[Stored records]
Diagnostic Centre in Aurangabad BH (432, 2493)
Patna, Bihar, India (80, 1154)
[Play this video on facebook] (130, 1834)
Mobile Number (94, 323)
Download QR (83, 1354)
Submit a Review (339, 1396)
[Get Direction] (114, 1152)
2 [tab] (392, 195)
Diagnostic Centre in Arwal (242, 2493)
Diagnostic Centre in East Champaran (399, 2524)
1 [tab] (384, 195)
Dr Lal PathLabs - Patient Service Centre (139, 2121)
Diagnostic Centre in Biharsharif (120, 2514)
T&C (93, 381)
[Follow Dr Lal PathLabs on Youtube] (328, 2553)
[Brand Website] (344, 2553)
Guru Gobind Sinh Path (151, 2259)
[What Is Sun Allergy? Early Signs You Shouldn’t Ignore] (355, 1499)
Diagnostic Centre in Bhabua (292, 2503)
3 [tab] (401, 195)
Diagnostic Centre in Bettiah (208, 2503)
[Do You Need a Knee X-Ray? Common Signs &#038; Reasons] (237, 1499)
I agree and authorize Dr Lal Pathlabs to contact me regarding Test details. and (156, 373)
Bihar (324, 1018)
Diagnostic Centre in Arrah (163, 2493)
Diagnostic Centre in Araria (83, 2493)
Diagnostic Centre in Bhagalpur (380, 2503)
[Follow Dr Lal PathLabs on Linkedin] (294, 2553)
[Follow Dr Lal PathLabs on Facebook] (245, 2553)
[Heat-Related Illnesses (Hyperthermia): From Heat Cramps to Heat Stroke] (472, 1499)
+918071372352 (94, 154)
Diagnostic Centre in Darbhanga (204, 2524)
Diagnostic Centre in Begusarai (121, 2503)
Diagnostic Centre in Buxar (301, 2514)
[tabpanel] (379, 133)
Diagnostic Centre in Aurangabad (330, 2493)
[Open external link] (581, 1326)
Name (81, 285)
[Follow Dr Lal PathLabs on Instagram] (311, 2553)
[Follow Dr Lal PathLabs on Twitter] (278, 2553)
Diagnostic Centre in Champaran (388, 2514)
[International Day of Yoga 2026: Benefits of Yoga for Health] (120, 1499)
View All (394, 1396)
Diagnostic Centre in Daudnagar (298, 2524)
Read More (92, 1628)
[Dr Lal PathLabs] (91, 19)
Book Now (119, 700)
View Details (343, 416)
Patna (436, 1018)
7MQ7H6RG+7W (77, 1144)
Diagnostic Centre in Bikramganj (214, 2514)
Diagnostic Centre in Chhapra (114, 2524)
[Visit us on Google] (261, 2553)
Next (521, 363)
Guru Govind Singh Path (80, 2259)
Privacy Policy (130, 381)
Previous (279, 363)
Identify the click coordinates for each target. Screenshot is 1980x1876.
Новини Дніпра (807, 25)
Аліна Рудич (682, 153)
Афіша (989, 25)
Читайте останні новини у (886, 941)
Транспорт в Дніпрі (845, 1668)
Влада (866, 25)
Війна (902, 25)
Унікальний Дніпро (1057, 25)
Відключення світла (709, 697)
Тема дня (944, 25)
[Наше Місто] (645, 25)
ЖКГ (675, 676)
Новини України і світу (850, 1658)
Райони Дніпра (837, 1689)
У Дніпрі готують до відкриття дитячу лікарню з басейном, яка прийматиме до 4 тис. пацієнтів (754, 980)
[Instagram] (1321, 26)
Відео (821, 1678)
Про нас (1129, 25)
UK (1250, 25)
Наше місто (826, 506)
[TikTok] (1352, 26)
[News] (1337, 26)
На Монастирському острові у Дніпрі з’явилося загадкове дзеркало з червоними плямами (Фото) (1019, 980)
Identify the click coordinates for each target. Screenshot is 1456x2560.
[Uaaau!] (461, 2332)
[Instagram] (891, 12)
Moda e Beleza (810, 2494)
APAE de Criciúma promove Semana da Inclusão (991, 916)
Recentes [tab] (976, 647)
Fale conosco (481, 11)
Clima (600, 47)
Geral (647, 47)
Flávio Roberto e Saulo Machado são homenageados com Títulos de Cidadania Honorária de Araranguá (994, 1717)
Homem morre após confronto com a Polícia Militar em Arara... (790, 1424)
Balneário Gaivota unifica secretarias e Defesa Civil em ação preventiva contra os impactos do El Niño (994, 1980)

> [WHAT IS NEEDED]:
Scan the lines above for "Diagnostic Centre in Arrah (163, 2493)" and for "Diagnostic Centre in Champaran (388, 2514)". Repeat exactly the line holding each of them and every line in between.

> [TASK SOLUTION]:
Diagnostic Centre in Arrah (163, 2493)
Diagnostic Centre in Araria (83, 2493)
Diagnostic Centre in Bhagalpur (380, 2503)
[Follow Dr Lal PathLabs on Linkedin] (294, 2553)
[Follow Dr Lal PathLabs on Facebook] (245, 2553)
[Heat-Related Illnesses (Hyperthermia): From Heat Cramps to Heat Stroke] (472, 1499)
+918071372352 (94, 154)
Diagnostic Centre in Darbhanga (204, 2524)
Diagnostic Centre in Begusarai (121, 2503)
Diagnostic Centre in Buxar (301, 2514)
[tabpanel] (379, 133)
Diagnostic Centre in Aurangabad (330, 2493)
[Open external link] (581, 1326)
Name (81, 285)
[Follow Dr Lal PathLabs on Instagram] (311, 2553)
[Follow Dr Lal PathLabs on Twitter] (278, 2553)
Diagnostic Centre in Champaran (388, 2514)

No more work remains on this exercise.